- Decades:: 1980s; 1990s; 2000s; 2010s; 2020s;
- See also:: History of Iowa; Historical outline of Iowa; List of years in Iowa; 2008 in the United States;

= 2008 in Iowa =

The following is a list of events of the year 2008 in Iowa.

== Incumbents ==

=== State government ===

- Governor: Chet Culver (D)

== Events ==

- January 3 - Mike Huckabee wins the Iowa caucuses with 34.4% of the vote.
- March 23 - Steven Sueppel murdered his wife and 4 adopted children in his home in Iowa City.
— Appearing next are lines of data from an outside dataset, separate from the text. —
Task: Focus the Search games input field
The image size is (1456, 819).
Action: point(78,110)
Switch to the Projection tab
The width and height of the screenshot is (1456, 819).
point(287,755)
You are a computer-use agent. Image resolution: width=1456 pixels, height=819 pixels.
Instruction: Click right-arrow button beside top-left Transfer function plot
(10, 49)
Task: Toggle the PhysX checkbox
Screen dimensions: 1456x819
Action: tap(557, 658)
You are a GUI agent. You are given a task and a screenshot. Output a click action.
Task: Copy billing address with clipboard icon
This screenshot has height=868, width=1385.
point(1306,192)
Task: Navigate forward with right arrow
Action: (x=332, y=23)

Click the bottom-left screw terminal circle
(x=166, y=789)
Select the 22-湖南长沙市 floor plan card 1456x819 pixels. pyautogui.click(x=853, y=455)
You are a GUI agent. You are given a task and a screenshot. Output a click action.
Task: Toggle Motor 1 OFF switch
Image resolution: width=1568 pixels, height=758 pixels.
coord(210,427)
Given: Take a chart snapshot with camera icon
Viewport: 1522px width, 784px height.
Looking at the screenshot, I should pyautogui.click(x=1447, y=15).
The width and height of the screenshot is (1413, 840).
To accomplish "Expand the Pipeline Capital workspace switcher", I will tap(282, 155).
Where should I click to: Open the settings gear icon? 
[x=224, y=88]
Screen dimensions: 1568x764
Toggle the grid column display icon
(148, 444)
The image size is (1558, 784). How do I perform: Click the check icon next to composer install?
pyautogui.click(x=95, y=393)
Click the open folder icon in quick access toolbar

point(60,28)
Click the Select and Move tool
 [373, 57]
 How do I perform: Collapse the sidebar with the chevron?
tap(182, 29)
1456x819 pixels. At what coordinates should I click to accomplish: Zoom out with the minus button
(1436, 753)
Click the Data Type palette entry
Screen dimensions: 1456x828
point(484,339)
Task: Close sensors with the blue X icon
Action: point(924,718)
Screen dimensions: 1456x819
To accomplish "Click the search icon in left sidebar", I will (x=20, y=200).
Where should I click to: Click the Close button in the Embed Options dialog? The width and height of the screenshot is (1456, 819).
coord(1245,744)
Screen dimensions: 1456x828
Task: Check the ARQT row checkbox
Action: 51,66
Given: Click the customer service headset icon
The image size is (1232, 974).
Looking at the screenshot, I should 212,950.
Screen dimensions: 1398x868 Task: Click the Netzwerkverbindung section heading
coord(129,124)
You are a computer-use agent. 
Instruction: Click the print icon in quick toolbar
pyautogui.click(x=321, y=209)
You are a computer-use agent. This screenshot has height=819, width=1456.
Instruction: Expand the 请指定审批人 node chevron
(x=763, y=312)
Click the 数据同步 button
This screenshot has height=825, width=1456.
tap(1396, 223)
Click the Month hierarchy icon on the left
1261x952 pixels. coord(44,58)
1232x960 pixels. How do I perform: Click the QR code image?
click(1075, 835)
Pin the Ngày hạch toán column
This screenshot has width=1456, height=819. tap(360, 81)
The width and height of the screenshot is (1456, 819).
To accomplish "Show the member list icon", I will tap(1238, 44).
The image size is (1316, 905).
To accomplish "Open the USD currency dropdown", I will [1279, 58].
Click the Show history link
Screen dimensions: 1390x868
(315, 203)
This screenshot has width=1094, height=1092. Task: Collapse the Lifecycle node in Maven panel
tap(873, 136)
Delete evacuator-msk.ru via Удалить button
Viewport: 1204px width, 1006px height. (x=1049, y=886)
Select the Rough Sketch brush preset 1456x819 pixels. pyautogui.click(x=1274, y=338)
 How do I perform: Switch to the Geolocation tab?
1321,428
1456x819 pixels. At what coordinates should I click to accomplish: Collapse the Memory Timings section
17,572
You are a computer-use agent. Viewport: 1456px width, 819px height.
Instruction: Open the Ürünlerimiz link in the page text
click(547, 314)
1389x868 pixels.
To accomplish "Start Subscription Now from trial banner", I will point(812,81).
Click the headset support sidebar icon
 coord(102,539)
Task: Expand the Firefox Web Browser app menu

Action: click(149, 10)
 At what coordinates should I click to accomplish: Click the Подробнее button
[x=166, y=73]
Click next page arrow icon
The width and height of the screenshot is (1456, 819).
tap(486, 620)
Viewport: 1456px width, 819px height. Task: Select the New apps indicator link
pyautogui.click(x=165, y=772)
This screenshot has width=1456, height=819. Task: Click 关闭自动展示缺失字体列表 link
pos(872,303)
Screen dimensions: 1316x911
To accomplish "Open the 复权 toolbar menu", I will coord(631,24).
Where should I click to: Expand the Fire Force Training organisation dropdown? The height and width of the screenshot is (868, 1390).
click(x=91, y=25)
He later committed suicide by crashing his minivan into a concrete abutment.
- May 12 - A raid at the Agriprocessors, Inc., kosher slaughterhouse and meat packing plant in Postville, arresting 398 employees, 98% of whom were Latino.
- May 25 - An EF5 tornado touched down in Parkersburg, killing 9 and causing $100 million in damages.
- June 8 - July 1 - Iowa flood of 2008, caused major flooding in eastern Iowa, exceeding 6 billion dollars in damages.
- June 11 - An EF3 tornado hit a boys camp killing 4 and injuring 50 others.
- July 4 - The first 80/35 music festival takes place in Western Gateway Park.
- November 4 - Barack Obama wins the presidential election in Iowa.